Le nom de M. Whissell est revenu à 37 reprises dans le rapport Charbonneau, mais il n’a jamais été invité à témoigner, même s’il voulait être entendu. Il a fait deux déclarations assermentées pour nier toutes les allégations d’ingérence politique et de conflits d’intérêts.
Des éclaboussures
- En 2009, alors que M. Whissell était ministre, Radio-Canada a révélé qu’ABC Rive-Nord avait obtenu deux contrats de gré à gré totalisant 800 000 $ et que la valeur des contrats octroyés à l’entreprise avait doublé depuis qu’il avait été nommé ministre en 2007. ABC Rive-Nord a aussi acheté une entreprise dirigée par un individu ayant des liens avec le crime organisé.
- Jean Charest défend M. Whissell, qui rappelle n’avoir participé à aucune décision de l’entreprise puisque ses parts de 20 % étaient placées dans une fiducie sans droit de regard.
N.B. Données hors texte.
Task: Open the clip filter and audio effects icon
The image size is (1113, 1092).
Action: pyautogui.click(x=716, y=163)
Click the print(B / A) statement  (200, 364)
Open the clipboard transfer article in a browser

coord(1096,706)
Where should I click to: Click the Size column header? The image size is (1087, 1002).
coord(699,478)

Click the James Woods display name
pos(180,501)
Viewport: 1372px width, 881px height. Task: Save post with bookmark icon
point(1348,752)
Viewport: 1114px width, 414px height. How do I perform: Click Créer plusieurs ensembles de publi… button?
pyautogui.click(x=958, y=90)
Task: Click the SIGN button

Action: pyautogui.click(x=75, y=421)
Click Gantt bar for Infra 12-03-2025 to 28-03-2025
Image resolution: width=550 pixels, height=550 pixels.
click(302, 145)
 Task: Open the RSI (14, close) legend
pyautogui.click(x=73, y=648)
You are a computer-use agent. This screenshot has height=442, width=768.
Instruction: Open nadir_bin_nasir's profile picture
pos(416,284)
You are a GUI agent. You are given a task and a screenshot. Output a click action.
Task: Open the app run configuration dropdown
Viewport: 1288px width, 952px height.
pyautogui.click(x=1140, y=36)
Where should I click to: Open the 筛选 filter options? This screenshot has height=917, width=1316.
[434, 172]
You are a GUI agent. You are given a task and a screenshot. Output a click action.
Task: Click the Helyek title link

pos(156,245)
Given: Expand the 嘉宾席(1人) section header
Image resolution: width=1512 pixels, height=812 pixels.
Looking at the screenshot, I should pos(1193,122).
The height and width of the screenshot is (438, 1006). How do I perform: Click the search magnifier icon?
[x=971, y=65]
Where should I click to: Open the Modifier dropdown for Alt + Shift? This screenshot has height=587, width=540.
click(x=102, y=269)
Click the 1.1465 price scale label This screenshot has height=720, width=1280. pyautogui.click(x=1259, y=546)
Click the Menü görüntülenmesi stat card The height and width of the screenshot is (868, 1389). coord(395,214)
Le jurisconsulte de l’Assemblée nationale le blanchit, mais note une situation d’apparence de conflit d’intérêts. M. Whissell démissionne de son poste de ministre, mais demeure député jusqu’en 2011.
- La commissaire Charbonneau a mis en lumière qu’un urbaniste d’une filiale de Dessau, Christian Côté, avait «fait de la sollicitation pour le compte» de M. Whissell. L’urbaniste «a relaté avoir joué ce rôle à la demande de Whissell lui-même». Lino Zambito a affirmé que Christian Côté lui avait demandé un pot-de-vin de 50 000 $ contre l’octroi d’une subvention gouvernementale pour un projet. M. Whissell a démenti publiquement.
- Toujours à la commission Charbonneau, l’ingénieur Gilles Théberge a avancé qu’ABC Rive-Nord aurait fait partie de la collusion dans les contrats publics à Laval. Trois autres témoignages ont fait état d’une ingérence politique de M. Whissell. Il a nié catégoriquement par déclaration assermentée rendue publique.
- Le chef de cabinet de David Whissell était Alexandre Bibeau, fils de l’organisateur politique libéral et ancien vice-président de Loto-Québec, éclaboussé à la commission Charbonneau. Le fils a également été visé par le témoignage de Lino Zambito, ce qui l’avait exclu de la campagne au leadership de Philippe Couillard en 2012. Il a été réhabilité par la permanence du PLQ en janvier dernier.